Talking of ghost stories, I went up to Cumbria in my little Nissan Micra (I may be having a funeral for it very soon!) to see my friends Emmy and Ben last week. They live in a little town on the west coast of Cumbria called Workington. It has an interesting history and I even uncovered some fun historical and architectural links with London while I was up there. Again, I’ll write about it all in a future post. I spent one whole afternoon walking round all the old churchyards in the area and later on, after an ill-thought out comment about ghosts in the attic (where I was sleeping) by Ben, I was too scared to go to sleep.
I ended up staying awake until 4am, with the light on and Netflix playing at full volume. In the hope that any ghosts that might have been hanging around were frightened by 21st century technology that brings films straight to your iPad (another invention the ghosts might have been confused by). When I finally did fall asleep, it was with my head submerged firmly under the duvet.

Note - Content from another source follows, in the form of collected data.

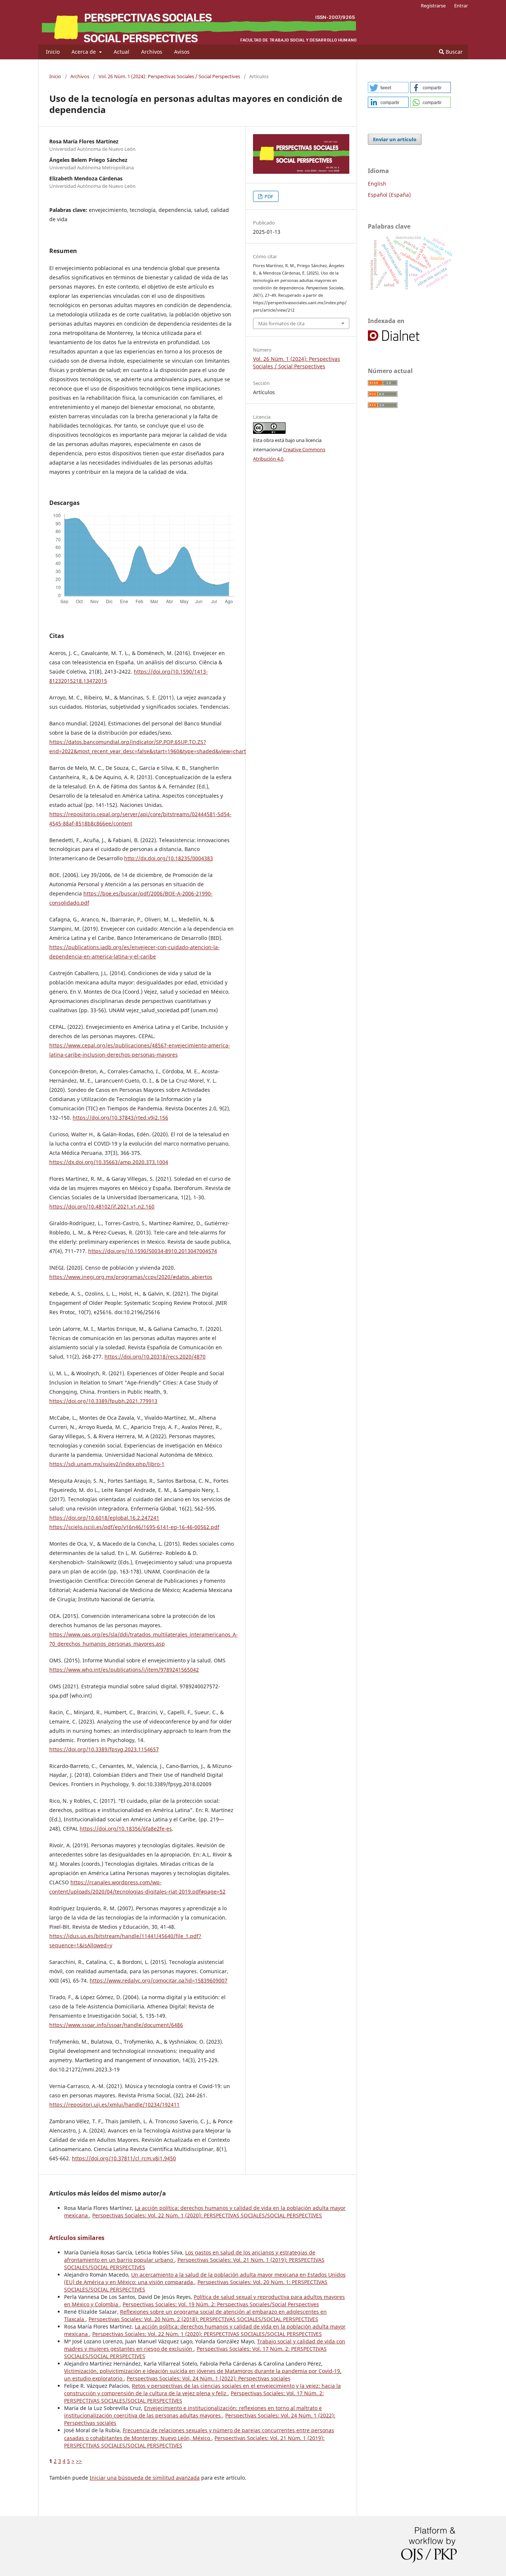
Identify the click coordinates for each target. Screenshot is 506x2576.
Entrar (461, 5)
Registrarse (433, 5)
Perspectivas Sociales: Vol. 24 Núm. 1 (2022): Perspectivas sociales (208, 2378)
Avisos (182, 51)
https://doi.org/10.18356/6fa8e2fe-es (126, 1828)
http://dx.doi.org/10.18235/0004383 (168, 858)
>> (79, 2460)
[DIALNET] (402, 339)
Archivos (151, 51)
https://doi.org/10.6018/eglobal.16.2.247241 (104, 1517)
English (377, 183)
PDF (268, 196)
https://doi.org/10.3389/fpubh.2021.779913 (103, 1401)
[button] (388, 87)
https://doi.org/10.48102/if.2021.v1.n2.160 (101, 1206)
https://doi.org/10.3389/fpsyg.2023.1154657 (104, 1749)
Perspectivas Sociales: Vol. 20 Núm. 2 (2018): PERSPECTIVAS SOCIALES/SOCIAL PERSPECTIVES (203, 2319)
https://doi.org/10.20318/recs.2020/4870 (155, 1356)
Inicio (53, 51)
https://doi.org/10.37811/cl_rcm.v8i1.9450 (124, 2158)
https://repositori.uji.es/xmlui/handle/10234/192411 (114, 2104)
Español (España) (389, 194)
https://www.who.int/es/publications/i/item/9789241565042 (124, 1669)
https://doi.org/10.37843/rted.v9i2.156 (120, 1117)
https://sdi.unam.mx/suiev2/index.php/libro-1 (106, 1464)
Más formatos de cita (281, 323)
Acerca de (84, 51)
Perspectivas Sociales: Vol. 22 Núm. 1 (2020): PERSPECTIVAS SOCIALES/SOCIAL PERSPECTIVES (207, 2215)
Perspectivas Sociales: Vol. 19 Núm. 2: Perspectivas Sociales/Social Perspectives (221, 2304)
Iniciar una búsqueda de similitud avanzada (145, 2477)
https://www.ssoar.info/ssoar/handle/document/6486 (116, 2024)
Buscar (453, 51)
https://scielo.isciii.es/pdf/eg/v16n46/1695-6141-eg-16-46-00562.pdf (134, 1526)
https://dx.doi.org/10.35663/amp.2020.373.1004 (108, 1162)
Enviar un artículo (394, 139)
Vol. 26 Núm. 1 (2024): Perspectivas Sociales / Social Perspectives (169, 76)
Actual (121, 51)
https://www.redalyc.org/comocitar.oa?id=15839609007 (158, 1980)
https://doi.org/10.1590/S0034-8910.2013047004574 (152, 1250)
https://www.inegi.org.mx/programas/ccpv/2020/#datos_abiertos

It led me to wonder how it is that I’m such a scared y-cat when I spend half my life thinking about, hanging about or writing about cemeteries. I’m certainly not scared when I’m in them. But I have always been afraid of the dark. Thus far, no ghost wearing Victorian petticoats has ever bothered me during the night but there’s a first time for everything I suppose. Incidentally, a fear of the dark is known as achluophobia. By the time you’ve learned how to pronounce it, it’ll be morning.
Today I’ve been busy indulging myself in a spot of Castle Porn (real thing) by spending the afternoon at Arundel Castle in West Sussex. A beautiful castle in a beautiful village on the River Arun, that looks rather like Gondor from Lord of the Rings if you view it from across the surrounding fields.
The gardens were particularly beautiful. Sheldon would have loved it there and would have run about naming all the plants. I could only guess, and read the helpful signposts.
I’ve also been to the public library this week (yes, people still do that) and now I have a whole stack of books on the history of London to wade through. Wish me luck!